Engineering and science in the South West has been given a boost, with the news that the Universities of Bristol, Bath and Exeter are among those sharing a £350 million fund to train the next generation of scientists and engineers.
The centres in the South West are among more than 70 centres to be set up, across 24 universities, which will train 3,500 postgraduate students, with funding allocated by the Engineering and Physical Sciences Research Council, as well as the Medical Research Council and Biotechnology and Biological Sciences Research Council.
Seven centres for doctoral training (CDTs) will be set up at Bristol, which also has partnerships in four others, across areas of research and industry pivotal to the regional and national economy. Bath is to lead a 70-student partnership with the University of Liverpool researching solar-power technology, as well as securing funding to continue two centres, including its work with the University of Bournemouth on digital entertainment. It will also take part in water research, in a partnership led by the University of Exeter, and catalysis research, in a partnership led by Cardiff University.
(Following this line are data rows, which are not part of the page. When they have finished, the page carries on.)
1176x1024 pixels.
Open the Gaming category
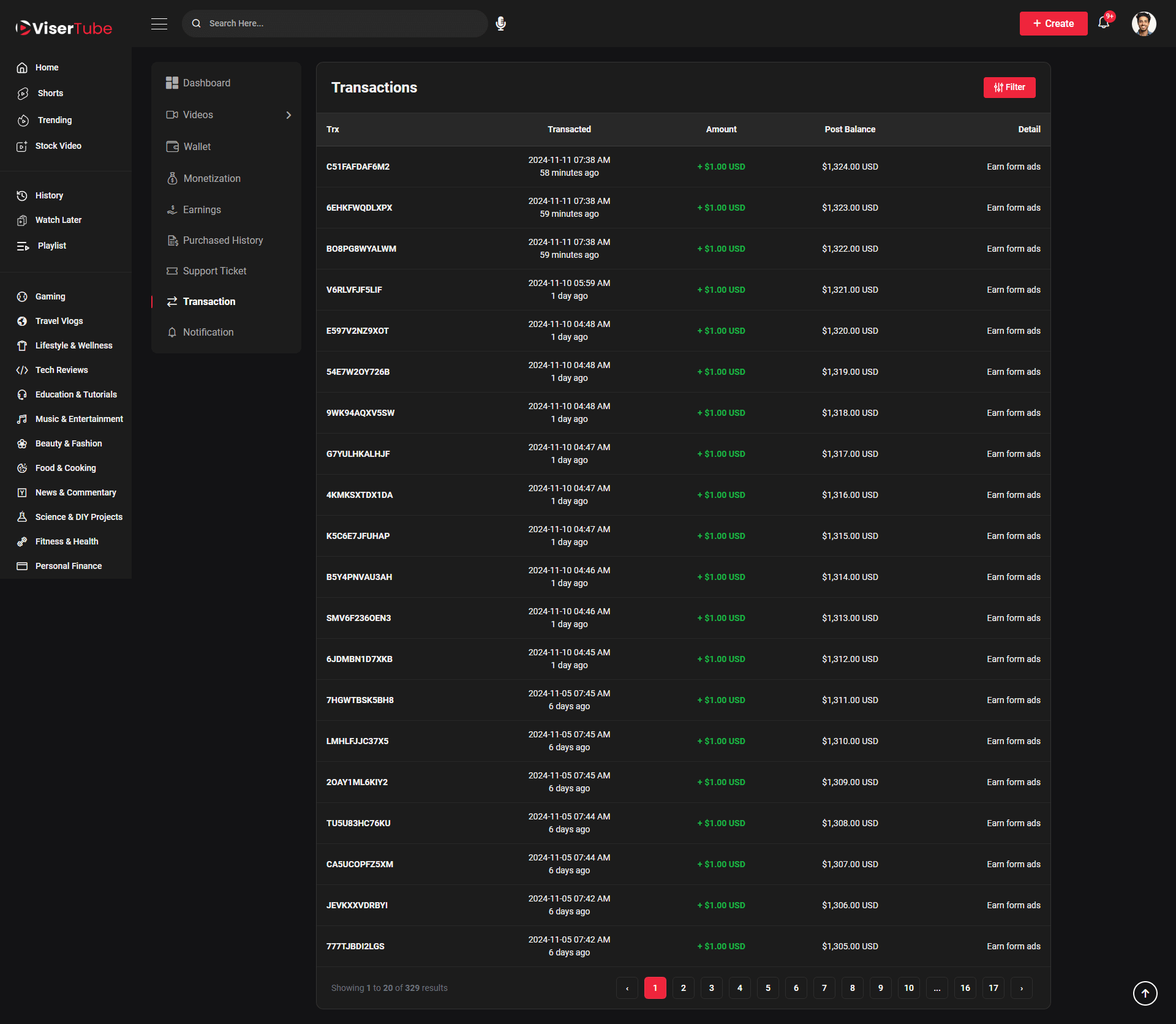pyautogui.click(x=50, y=296)
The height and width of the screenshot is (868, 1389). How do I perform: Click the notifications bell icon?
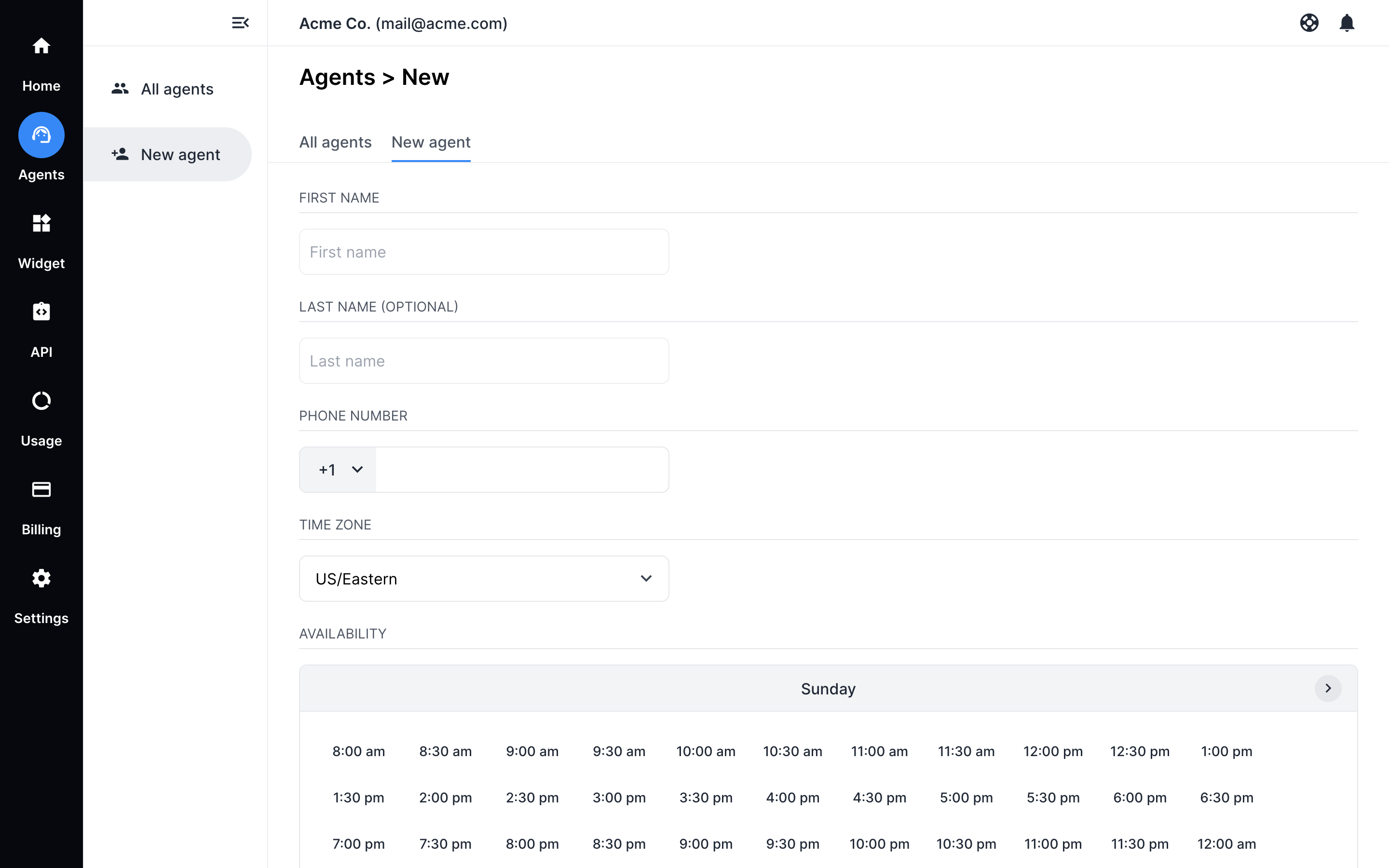1347,23
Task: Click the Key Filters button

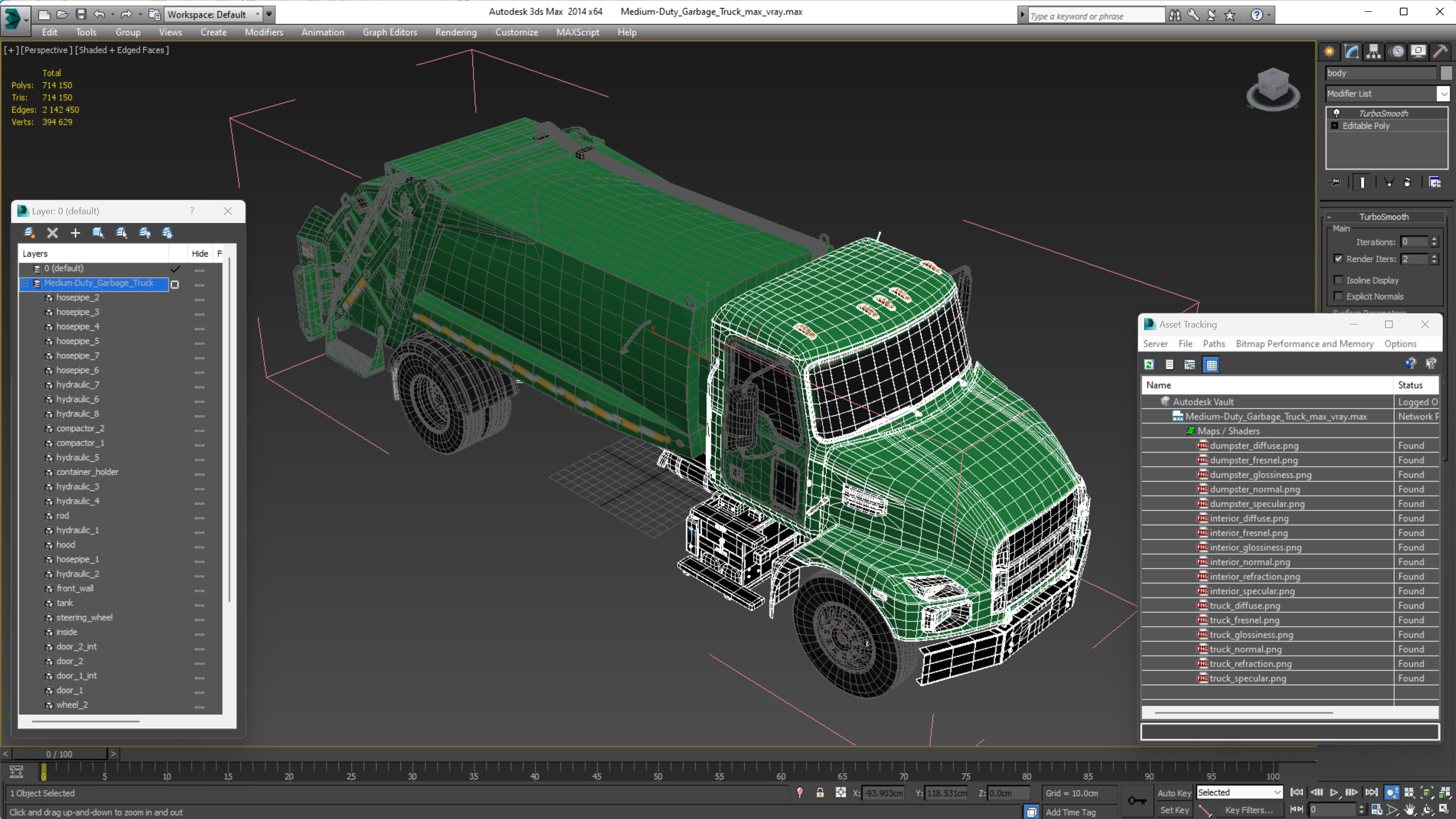Action: pyautogui.click(x=1249, y=810)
Wiltshire-based Dyson, whose owner, Sir James Dyson, has been a fierce champion of homegrown engineering talent, is involved in seven projects dotted around the country, in industry sectors that reflect its business interests.
Sir James said: "To compete internationally Britain needs to export world-beating inventions which are the result of intellectual property developed by our companies and universities. We must support British engineers and scientists at all levels, rewarding them properly for their work. This investment is heartening, but genuine research and development takes time. Continuing robust investment is required if we are to see the breakthroughs which will deliver the growth we require."
Announcing the funding yesterday, Universities and Science Minister David Willetts said: "Scientists and engineers are vital to our economy and society. It is their talent and imagination, as well as their knowledge and skills that inspire innovation and drive growth across a range of sectors, from manufacturing to financial services.
Work at the Bristol centres will focus heavily on materials, building on the universty's leading of the National Composites Centre at the £300 million Bristol and Bath Science Park at Emerson's Green.
Professor Nishan Canagarajah, dean of engineering at Bristol, said: "The large number of CDT awards reflects the excellent research training environment at Bristol and depth of our collaboration with our industrial partners in research and education."
Other universities to secure funding include Oxford, Cambridge, Manchester and York.